# Ch 13: Projections and Orthogonalization

- content: pp. 363 - 388
- exercists: pp. 389 - 394

In [1]:
import numpy as np
from matplotlib import pyplot as plt

### Intro

The goal of this chapter is to introduce a framework for projecting one space onto another space (e.g. a 3D shape forming a 2D shadow).  This framework forms the basis for orthogonalization and for an algorithm called *linear least-squares*, which is the primary method for estimating parameters and fitting models to data, and is therefore one of the most important algorithms in applied mathematics, including control engineering, statistics, and machine learning.  Along the way, we'll also rediscover the left inverse.

## 13.1 Projections in $\mathbb{R}^2$

We're going to discover a formula for projecting a point onto a line, and then generalize that formula to other projections.
- start with:
  - a vector $a$
  - point $b$ not on $a$
  - scalar $\beta$ such that $\beta a$ is as close to $b$ as possible without leaving $a$
- the question is, where do we place $\beta$ so that the point $\beta a$ is as close as possible to point $b$?
- the answer: when the line from $\beta a$ to $b$ is at a right angle to $a$. (i.e. orthogonal)
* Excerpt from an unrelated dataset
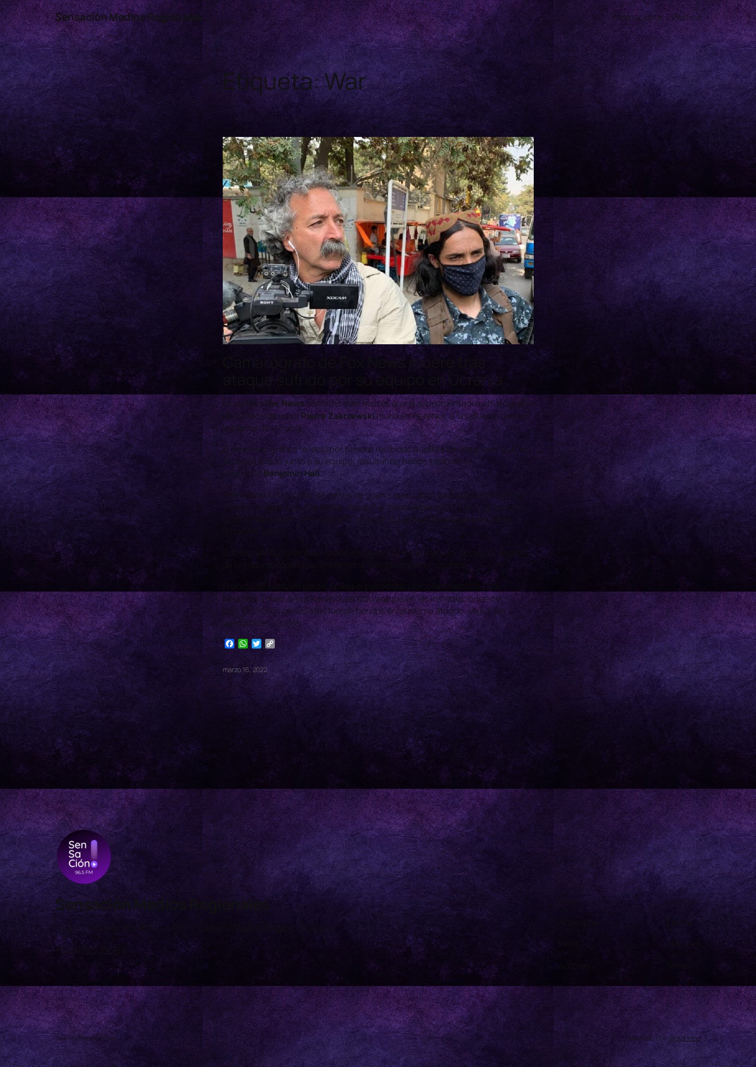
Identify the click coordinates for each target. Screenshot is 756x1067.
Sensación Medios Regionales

- we can express the line from point $b$ to point $\beta a$ as a subtraction from vector $b$.
- thus, the expression for the line is $b - \beta a$
- Importantly, vectors $a$ and $(b - \beta a)$ are orthogonal / perpendicular
$$(b - \beta a) \perp a$$
- and since they are orthogonal, that means that the dot product between them is 0, so we can rewrite the equation as:
$$(b - \beta a)^T a = 0$$

- from here, we can use algebra to solve for $\beta$
$$a^T(b - \beta a) = 0$$
$$a^Tb - \beta a^Ta = 0$$
$$\beta a^Ta = a^Tb$$
$$\beta = \frac{a^Tb}{a^Ta}$$
*(note that dividing both sides by $a^Ta$ is valid because it is a scalar)*

### Notation
- Projections of $b$ onto the subspace defined by vector $a$ is typically written as
$$proj_a(b)$$
- note that it can be tricky to remember which is projecting onto which in $proj_a(b)$ or $proj_b(a)$
  - a memory trick is that the **Subspace goes in the Subscript**

### Equation for the projection of a point onto a line
$$proj_a(b) = \frac{a^Tb}{a^Ta}a$$

### Example:

$$a = 
\begin{bmatrix}
-2 \\
-1
\end{bmatrix},
b = (3, -1)$$

$$
proj_a(b) = 
\frac
{
  \begin{bmatrix}
  -2 \\
  -1
  \end{bmatrix}^T
  \begin{bmatrix}
  3 \\
  -1
  \end{bmatrix}
}
{
  \begin{bmatrix}
  -2 \\
  -1
  \end{bmatrix}^T
  \begin{bmatrix}
  -2 \\
  -1
  \end{bmatrix}
}
\begin{bmatrix}
-2 \\
-1
\end{bmatrix}
= 
\frac{-6 + 1}{4 + 1}
\begin{bmatrix}
-2 \\
-1
\end{bmatrix}
=
-1
\begin{bmatrix}
-2 \\
-1
\end{bmatrix}
$$

- notice that $\beta = -1$
- thus, we are projecting "backwards" onto the vector.
- this makes sense when we think of $a$ as being a basis vector for a 1D subspace that is embedded in $\mathbb{R}^2$ 

### Reflection
*Mapping over magnitude:*  Meditating on the projection equation will reveal that it is a mapping between two vectors, scaled by the squared length of the "target" vector.  It's useful to understand this intuition (mapping over magnitude), because many computations in linear algebra and its applications (e.g. correlation, convolution, normalization) involve some kind of mapping divided by some kind of magnitude or norm.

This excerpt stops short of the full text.